The Cartagena Naval Base, also known as Arsenal of Cartagena, is a military base and arsenal of the Spanish Navy located in the city of Cartagena. It is one of the oldest naval bases in Spain, having been created in the 18th century. Located in the southeast of the Iberian Peninsula, it is the main Spanish base in the Mediterranean Sea.

History

The port of Cartagena, first founded by the Carthaginians in the 2nd century BC, occupies a strategic location on the Mediterranean Sea. It remained a commercial port until the reign of Philip V, when it was redeveloped as a major naval base alongside the expansion of the Spanish Navy.

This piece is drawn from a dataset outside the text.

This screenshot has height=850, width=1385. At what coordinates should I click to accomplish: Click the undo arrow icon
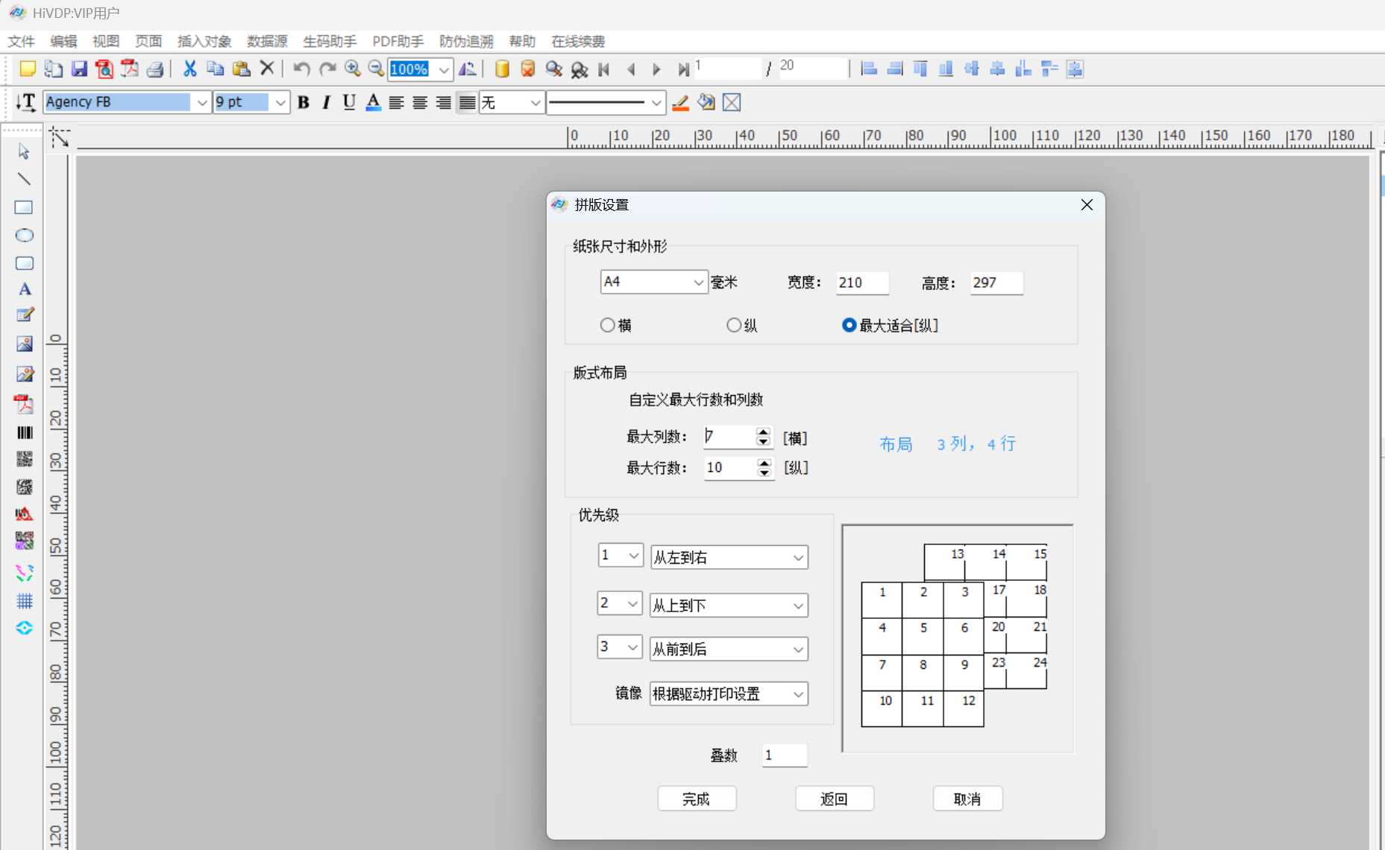[x=301, y=69]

Construction of the arsenal began in late 1731, and was completed in 1782, during the reign of Charles III. The final cost came to 112 million reales. The Cartagena naval base was a major industrial complex by the 18th century, with shipyards and workshops, carrying out carpentry, rigging and blacksmithing, as well as crafts and fine arts workshops to produce ship ornamentation and decoration. In the second half of the 18th century, 21 ships, 17 frigates and more than fifty brigs, xebecs, hulks, galleys, etc. were built there, as well as a large number of smaller vessels. The Arsenal employed several thousand people in the construction and the maintenance of the units of the Spanish Navy.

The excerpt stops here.